Qui offrirait sa voiture à sa fille de 16 ans sans qu’elle ait suivi des cours de conduite? Ou alors, laisseriez-vous vos enfants cuisiner un repas important sans qu’ils n’aient jamais tenu une casserole? Non, évidemment. Vous les accompagnerez. Il est tout aussi essentiel de préparer ses enfants à la gestion de la propriété forestière familiale. C’est une chose de s’y balader, d’identifier des arbres, de chasser la perdrix, d’avoir fendu du bois de chauffage avec son père ou d’avoir participé aux travaux de la saison des sucres. C’en est une autre de comprendre les notions de base en sylviculture, les rôles et le fonctionnement des organisations de propriétaires forestiers, les raisons justifiant une action collective des producteurs de bois, le contenu de son plan d’aménagement forestier ou de sa convention avec un groupement forestier.

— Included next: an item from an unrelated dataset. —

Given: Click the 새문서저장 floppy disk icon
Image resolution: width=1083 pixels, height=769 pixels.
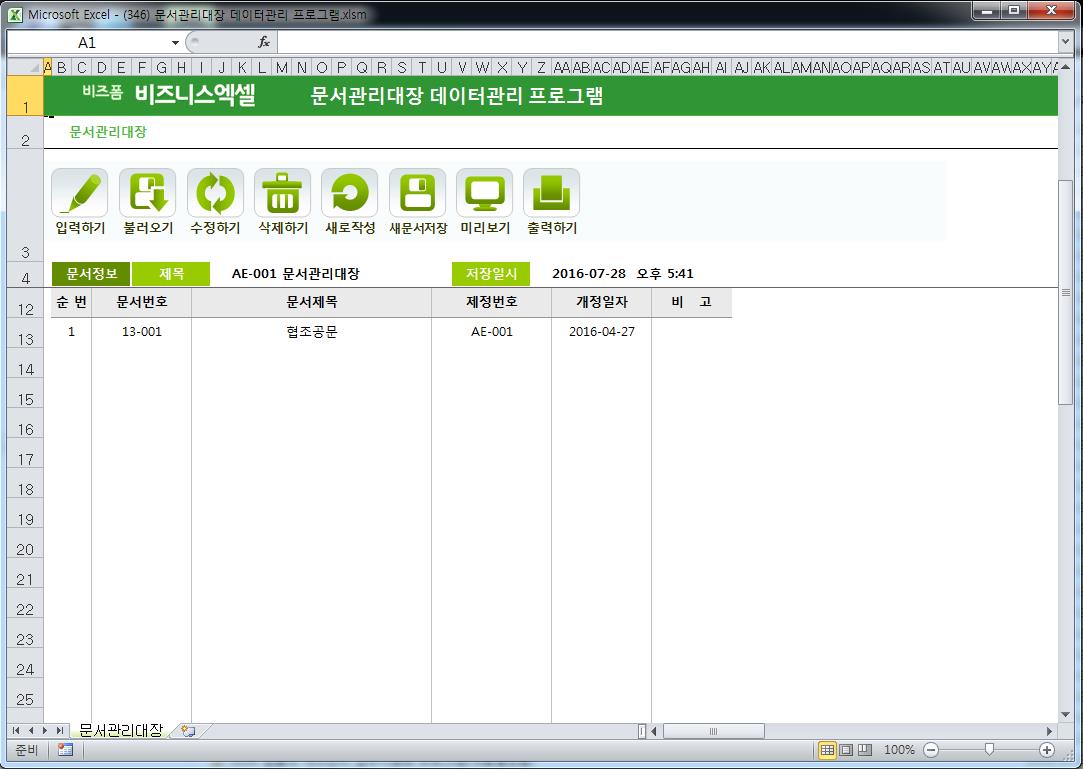Looking at the screenshot, I should tap(417, 193).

Cela ne signifie pas que nos enfants géreront « leurs » nouveaux boisés de la même façon que nous. Ils le feront selon leurs valeurs et leurs motivations personnelles. Par contre, une meilleure connaissance leur permettra d’éviter des erreurs, mais surtout de profiter des importantes ressources professionnelles et financières à leur disposition pour protéger et mettre en valeur les ressources de leurs boisés. Cet accompagnement familial est d’autant plus important dans ce monde où nos enfants sont plus scolarisés, plus urbains et plus occupés.

J’ai moi-même amorcé le transfert de mes lots à mes filles. Il m’a fallu leur demander ce qu’elles entendaient faire avec leurs boisés : générer un revenu d’appoint, s’en servir comme placement ou les utiliser comme lieux pour les loisirs? Je tente également de leur montrer l’effet des divers traitements sylvicoles que j’ai faits dans le passé pour mettre des images sur des concepts de sylviculture. Ce qui m’apparaît comme une évidence ne l’est pas nécessairement pour elles. Ainsi, elles pourront mieux interagir avec leur conseiller forestier lorsque je ne pourrai plus les aider. J’ai même fait suivre un cours d’abattage d’arbres à la scie à chaîne à mes filles afin de leur transmettre des notions de sécurité au travail, bien que les travaux de récolte se fassent de plus en plus de façon mécanisée.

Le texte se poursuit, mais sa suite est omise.